De rechtbank verklaart de volgende in de beslissing genoemde en in beslag genomen voorwerpen vatbaar voor verbeurdverklaring: schroevendraaier, zaklampje met ledverlichting, handschoen, inbussleutel en tas. Gebleken is dat de feiten 1 tot en met 3 zijn begaan met behulp van die voorwerpen.

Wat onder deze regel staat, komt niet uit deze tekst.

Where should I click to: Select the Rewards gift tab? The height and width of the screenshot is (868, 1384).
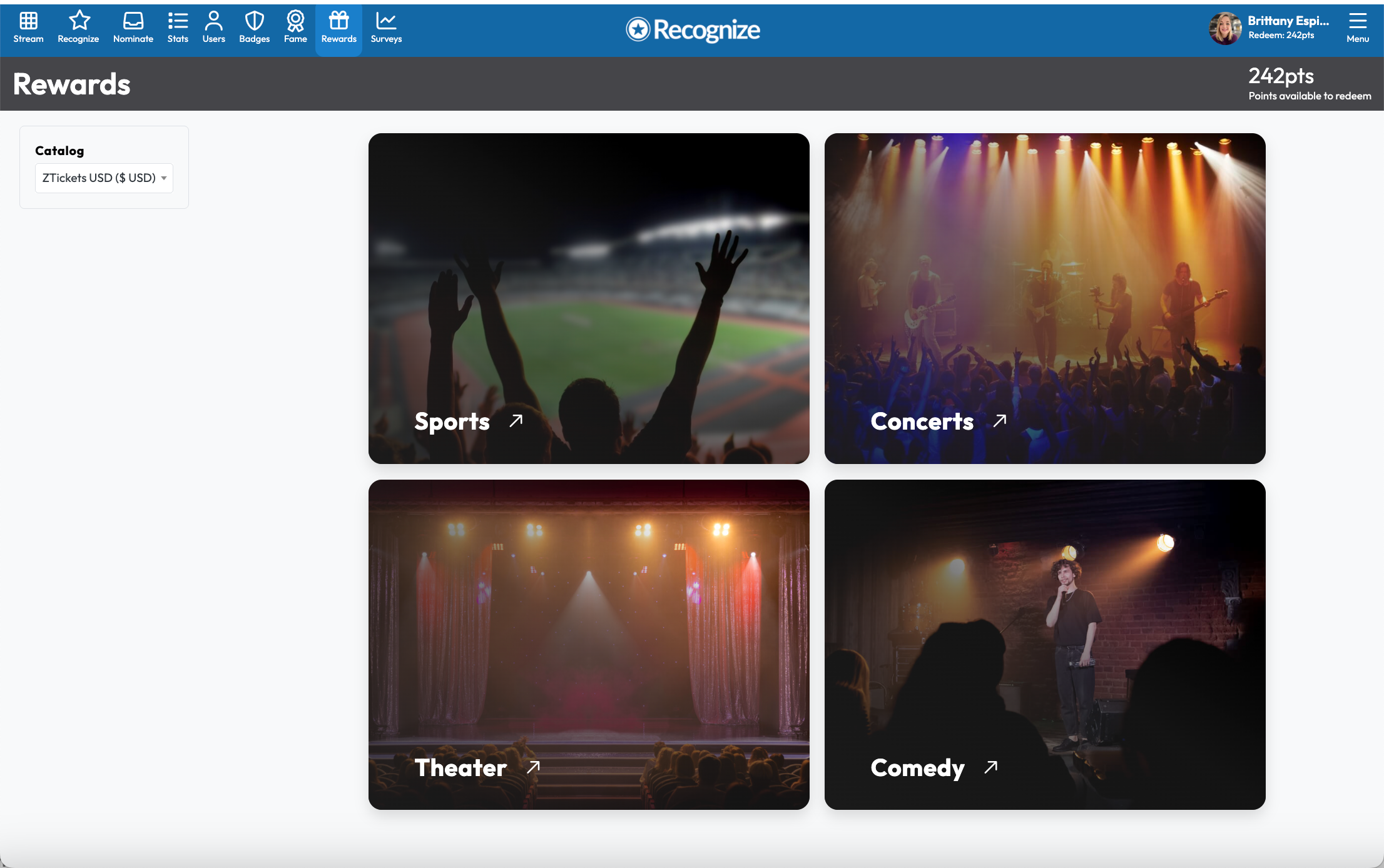tap(338, 28)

9 De wettelijke voorschriften
De beslissing berust op de artikelen 14a, 14b, 14c, 14d, 33, 33a, 45, 57 en 311 van het Wetboek van Strafrecht zoals deze artikelen luidden ten tijde van het bewezen verklaarde.
10 De beslissing
De rechtbank:
Bewezenverklaring
- verklaart het tenlastegelegde bewezen, zodanig als hierboven onder 4.4 is omschreven;
- spreekt verdachte vrij van wat meer of anders is ten laste gelegd;
Strafbaarheid
- verklaart dat het bewezen verklaarde de volgende strafbare feiten oplevert:
Feiten 1 en 2: poging tot diefstal, waarbij de schuldige zich de toegang tot de plaats van het misdrijf heeft verschaft door middel van braak, meermalen gepleegd;
Feit 3: diefstal, waarbij de schuldige zich de toegang tot de plaats van het misdrijf heeft verschaft door middel van braak en inklimming;
Feit 4: diefstal, waarbij de schuldige zich de toegang tot de plaats van het misdrijf heeft verschaft door middel van braak;
- verklaart verdachte strafbaar;
Strafoplegging
- veroordeelt verdachte tot een gevangenisstraf van 10 maanden, waarvan 5 maanden voorwaardelijk met een proeftijd van twee jaar;
- bepaalt dat het voorwaardelijke deel van de straf niet ten uitvoer wordt gelegd, tenzij de rechter tenuitvoerlegging gelast:
* omdat verdachte zich voor het einde van de proeftijd schuldig maakt aan een strafbaar feit;
* omdat verdachte tijdens de proeftijd de bijzondere voorwaarden niet heeft nageleefd;
- stelt als bijzondere voorwaarden:
* dat verdachte zich tijdens de proeftijd moet gedragen naar de voorschriften en aanwijzingen die worden gegeven door of namens de reclassering. Daartoe moet de veroordeelde zich binnen vijf werkdagen na het onherroepelijk worden van het vonnis melden bij Reclassering Nederland op het volgende adres: Vivaldiplantsoen 200, 3533 JE Utrecht. Hierna moet hij zich gedurende door Reclassering Nederland bepaalde perioden blijven melden zo frequent als Reclassering Nederland dat gedurende deze perioden nodig acht;
* dat verdachte verplicht wordt om zich te laten behandelen in een outreachende forensische GGZ-instelling;
- draagt deze reclasseringsinstelling op om aan verdachte hulp en steun te verlenen bij de naleving van deze voorwaarden;
- bepaalt dat de tijd die verdachte voor de tenuitvoerlegging van deze uitspraak in voorarrest heeft doorgebracht in mindering wordt gebracht bij de tenuitvoerlegging van het onvoorwaardelijke deel van de opgelegde gevangenisstraf;
Beslag
- verklaart verbeurd de in beslag genomen voorwerpen, te weten:
1 1.00 STK Schroevendraaier
498332
2 1.00 STK Lamp Kl:blauw
GRUNDIG
498023, zaklampje met letverlichting
4 1.00 PR Handschoen Kl:wit
498027, wit met blauw
5 1.00 STK Gereedschap
498028,inbussleutel, zwart met rood handvat
6 1.00 STK Tas Kl:zwart
EASTPAK
498029
Voorlopige hechtenis
- heft op het reeds geschorste bevel voorlopige hechtenis met ingang van het moment dat dit vonnis onherroepelijk is.
Dit vonnis is gewezen door mr. M.A.E. Somsen, voorzitter, mrs. M.C. Oostendorp en P.P.C.M. Waarts, rechters, in tegenwoordigheid van mr. D. Riani el Achhab, griffier, en is uitgesproken ter openbare terechtzitting op 23 maart 2012.